**The problem:** Pictures appear among the records. Write out all else exactly as it stands.

--- START ---

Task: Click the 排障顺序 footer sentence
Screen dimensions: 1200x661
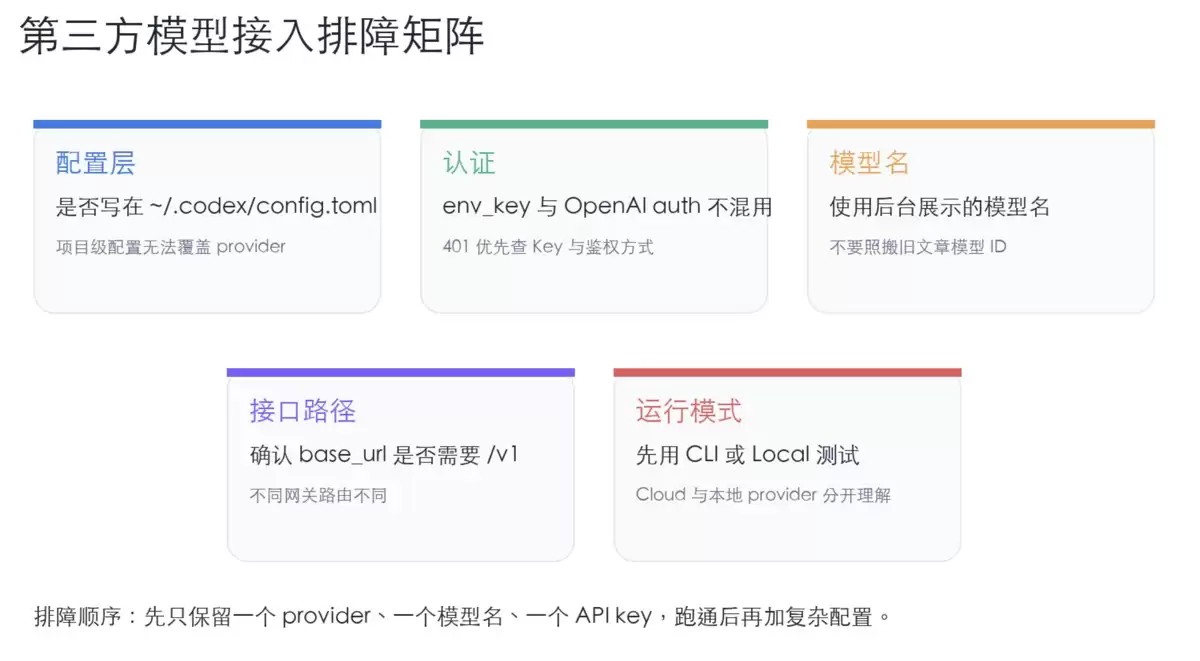Action: click(x=462, y=616)
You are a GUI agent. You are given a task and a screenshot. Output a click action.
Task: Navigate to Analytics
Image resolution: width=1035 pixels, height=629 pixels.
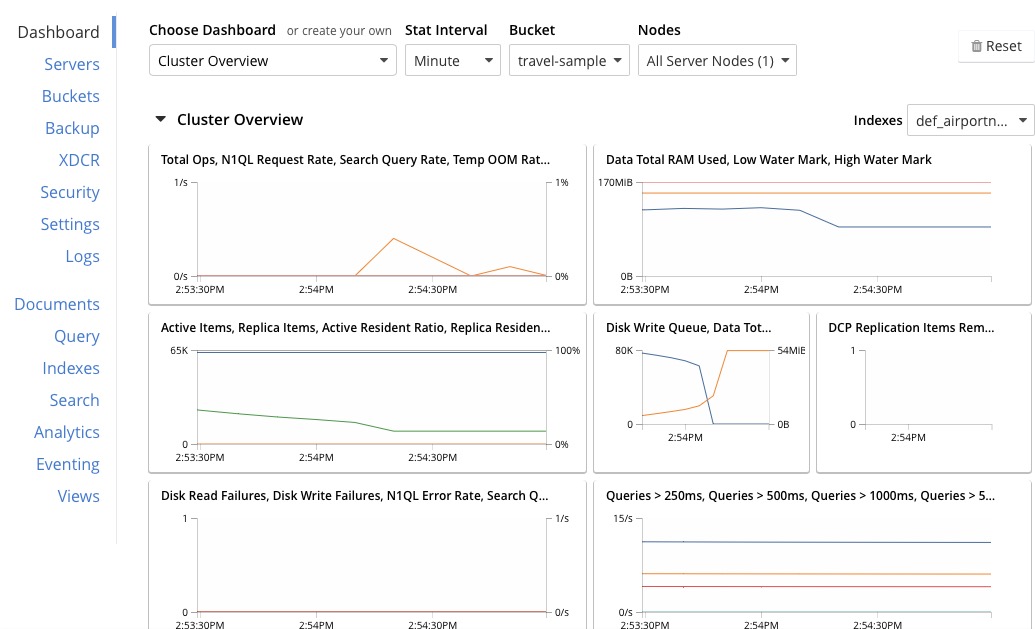point(67,432)
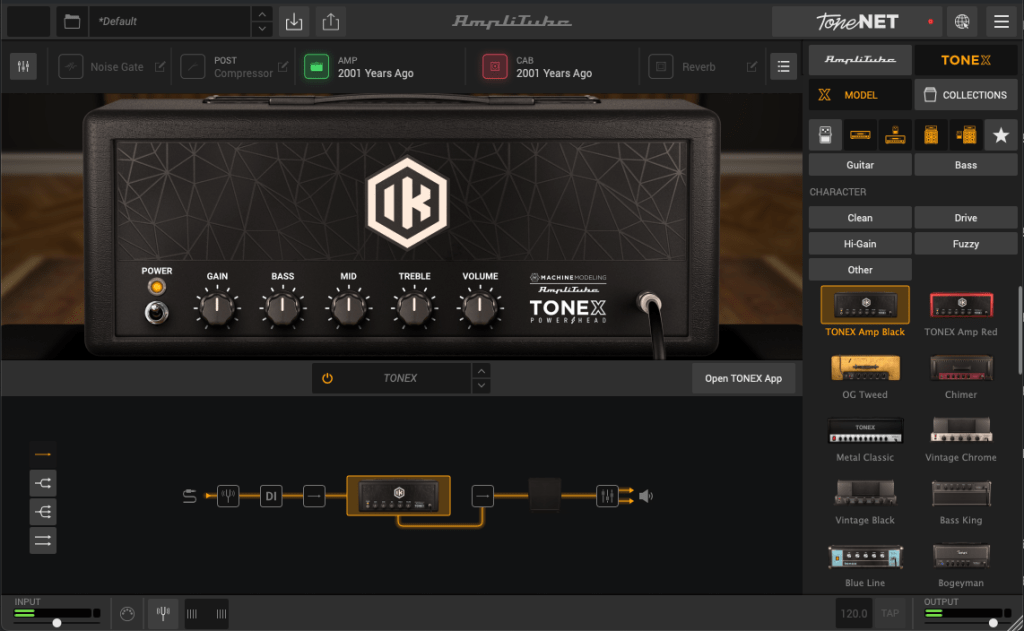The width and height of the screenshot is (1024, 631).
Task: Expand the chain list menu beside Reverb
Action: 783,67
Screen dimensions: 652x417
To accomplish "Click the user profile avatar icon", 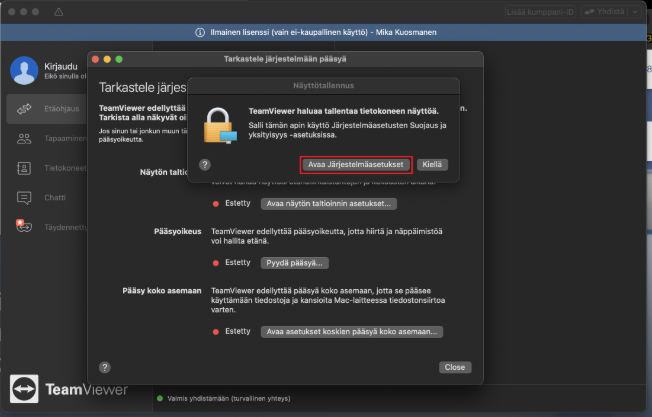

--- END ---

**Completed exercise:**
Task: Click the 排障顺序 footer sentence
Screen dimensions: 1200x661
Action: click(x=462, y=616)
You are a GUI agent. You are given a task and a screenshot. Output a click action.
Task: Navigate to Analytics
Image resolution: width=1035 pixels, height=629 pixels.
point(67,432)
The width and height of the screenshot is (1024, 631).
Task: Expand the chain list menu beside Reverb
Action: 783,67
Screen dimensions: 652x417
To accomplish "Click the user profile avatar icon", 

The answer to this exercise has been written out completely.